Task to complete
Go through the material below and please tally the lines that hold the word "Enterprise"; the number alone is the answer.

Data excerpts
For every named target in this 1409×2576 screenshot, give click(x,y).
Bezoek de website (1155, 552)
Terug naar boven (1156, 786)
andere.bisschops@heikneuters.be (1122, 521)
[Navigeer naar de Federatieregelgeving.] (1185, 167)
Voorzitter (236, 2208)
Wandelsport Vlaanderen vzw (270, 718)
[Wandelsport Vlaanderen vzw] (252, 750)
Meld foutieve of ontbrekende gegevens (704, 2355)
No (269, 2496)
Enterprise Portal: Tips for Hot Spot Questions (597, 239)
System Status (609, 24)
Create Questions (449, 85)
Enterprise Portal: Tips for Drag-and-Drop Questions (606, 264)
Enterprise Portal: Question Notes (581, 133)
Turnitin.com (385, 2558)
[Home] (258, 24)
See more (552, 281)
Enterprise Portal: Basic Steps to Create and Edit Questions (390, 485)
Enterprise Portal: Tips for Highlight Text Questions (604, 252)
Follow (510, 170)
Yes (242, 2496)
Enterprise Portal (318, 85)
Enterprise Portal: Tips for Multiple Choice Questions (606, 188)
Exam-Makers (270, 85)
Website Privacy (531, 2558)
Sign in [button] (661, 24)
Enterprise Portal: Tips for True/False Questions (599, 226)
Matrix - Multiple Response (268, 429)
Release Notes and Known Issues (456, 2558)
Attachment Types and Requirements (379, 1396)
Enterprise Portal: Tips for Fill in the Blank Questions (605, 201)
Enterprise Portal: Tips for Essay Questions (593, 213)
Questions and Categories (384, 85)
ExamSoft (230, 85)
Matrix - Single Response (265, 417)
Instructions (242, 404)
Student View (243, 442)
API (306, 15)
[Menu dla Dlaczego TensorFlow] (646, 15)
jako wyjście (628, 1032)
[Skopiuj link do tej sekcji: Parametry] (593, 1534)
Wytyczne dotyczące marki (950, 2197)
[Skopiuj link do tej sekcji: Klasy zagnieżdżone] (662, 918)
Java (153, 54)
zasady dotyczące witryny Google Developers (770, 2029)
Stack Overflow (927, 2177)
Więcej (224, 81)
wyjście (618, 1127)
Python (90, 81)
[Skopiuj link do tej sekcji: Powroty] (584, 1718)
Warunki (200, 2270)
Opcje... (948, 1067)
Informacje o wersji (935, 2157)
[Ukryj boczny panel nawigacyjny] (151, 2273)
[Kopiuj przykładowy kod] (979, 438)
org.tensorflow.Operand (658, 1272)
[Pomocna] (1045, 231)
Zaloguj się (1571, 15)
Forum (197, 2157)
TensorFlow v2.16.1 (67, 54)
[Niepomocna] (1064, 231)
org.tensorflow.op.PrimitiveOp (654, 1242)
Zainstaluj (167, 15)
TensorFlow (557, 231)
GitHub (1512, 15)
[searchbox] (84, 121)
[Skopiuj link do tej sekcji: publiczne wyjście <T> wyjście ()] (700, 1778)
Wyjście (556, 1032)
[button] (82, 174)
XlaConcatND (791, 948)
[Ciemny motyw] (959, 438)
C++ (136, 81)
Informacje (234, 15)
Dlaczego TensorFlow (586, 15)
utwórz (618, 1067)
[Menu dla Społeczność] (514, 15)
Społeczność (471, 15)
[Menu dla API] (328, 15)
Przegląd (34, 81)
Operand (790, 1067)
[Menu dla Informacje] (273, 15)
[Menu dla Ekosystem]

Written reply
10